* Assigned task: Determine which lines of the records include the word "computer", and copy them.

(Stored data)
● ● ● ● ●
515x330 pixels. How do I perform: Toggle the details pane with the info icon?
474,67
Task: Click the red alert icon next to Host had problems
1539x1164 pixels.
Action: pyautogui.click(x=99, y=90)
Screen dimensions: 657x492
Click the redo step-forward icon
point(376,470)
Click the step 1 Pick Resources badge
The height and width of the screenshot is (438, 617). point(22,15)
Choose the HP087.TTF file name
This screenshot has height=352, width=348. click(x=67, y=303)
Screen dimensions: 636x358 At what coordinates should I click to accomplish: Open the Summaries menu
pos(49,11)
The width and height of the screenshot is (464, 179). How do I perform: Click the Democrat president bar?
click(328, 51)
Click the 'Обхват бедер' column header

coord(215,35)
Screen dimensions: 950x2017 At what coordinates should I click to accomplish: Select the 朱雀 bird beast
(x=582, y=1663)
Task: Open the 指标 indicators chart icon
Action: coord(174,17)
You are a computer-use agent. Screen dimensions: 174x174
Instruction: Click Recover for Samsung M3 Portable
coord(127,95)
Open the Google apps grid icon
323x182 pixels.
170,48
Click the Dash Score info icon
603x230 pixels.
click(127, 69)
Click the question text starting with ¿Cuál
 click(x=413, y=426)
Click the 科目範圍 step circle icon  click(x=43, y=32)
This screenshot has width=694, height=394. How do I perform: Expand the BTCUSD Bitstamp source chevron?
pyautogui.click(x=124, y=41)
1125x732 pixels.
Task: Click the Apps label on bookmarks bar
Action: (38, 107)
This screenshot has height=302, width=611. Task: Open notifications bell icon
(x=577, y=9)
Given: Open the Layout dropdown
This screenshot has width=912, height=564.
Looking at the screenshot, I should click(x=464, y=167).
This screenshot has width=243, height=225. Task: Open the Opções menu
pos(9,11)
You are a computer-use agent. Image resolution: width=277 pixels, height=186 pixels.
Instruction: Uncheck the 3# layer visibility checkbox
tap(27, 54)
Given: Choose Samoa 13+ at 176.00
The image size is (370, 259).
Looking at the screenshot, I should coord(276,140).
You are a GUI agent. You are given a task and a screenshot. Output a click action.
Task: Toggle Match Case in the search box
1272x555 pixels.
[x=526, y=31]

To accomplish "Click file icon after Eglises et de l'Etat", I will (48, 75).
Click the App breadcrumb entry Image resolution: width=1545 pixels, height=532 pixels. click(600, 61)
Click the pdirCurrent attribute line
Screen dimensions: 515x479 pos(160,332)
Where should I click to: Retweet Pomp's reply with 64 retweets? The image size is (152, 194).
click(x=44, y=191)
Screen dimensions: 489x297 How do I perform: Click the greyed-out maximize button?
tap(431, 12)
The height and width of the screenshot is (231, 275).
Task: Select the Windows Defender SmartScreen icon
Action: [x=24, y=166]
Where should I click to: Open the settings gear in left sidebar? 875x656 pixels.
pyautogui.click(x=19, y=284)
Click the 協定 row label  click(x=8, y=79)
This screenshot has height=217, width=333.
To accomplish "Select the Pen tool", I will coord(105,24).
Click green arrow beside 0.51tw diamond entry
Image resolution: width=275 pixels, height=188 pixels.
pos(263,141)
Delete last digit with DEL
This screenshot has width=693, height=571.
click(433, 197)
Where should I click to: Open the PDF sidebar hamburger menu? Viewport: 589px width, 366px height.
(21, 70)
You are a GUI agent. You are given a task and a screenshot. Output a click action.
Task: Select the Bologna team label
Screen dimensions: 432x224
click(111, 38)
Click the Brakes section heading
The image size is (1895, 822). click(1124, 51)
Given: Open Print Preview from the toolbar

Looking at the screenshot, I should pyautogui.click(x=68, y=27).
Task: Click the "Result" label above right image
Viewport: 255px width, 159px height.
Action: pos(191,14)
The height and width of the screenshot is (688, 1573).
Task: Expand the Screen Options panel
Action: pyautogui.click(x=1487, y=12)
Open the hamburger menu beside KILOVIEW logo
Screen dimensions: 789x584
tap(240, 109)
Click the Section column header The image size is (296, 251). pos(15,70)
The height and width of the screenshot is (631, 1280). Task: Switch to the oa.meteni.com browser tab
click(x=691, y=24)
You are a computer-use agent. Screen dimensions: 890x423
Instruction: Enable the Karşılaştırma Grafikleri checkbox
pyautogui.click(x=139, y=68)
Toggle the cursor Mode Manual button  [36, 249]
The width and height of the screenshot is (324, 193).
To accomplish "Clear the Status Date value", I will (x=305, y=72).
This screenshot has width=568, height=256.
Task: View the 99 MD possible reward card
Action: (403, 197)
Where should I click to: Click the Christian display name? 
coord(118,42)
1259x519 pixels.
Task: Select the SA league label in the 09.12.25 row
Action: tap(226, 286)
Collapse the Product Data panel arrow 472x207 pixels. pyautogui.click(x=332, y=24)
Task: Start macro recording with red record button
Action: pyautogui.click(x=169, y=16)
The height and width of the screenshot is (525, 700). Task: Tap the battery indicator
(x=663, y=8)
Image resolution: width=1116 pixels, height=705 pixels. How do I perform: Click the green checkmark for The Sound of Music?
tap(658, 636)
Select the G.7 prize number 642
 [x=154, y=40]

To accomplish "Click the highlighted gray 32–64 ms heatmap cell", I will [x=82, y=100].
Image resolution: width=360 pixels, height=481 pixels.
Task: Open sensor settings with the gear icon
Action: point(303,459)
● ● ● ● ●
* Expected output:
You are a computer-use agent. Screen dimensions: 174x174
You are a computer-use agent. Image resolution: width=277 pixels, height=186 pixels.
You are a computer-use agent. Screen dimensions: 890x423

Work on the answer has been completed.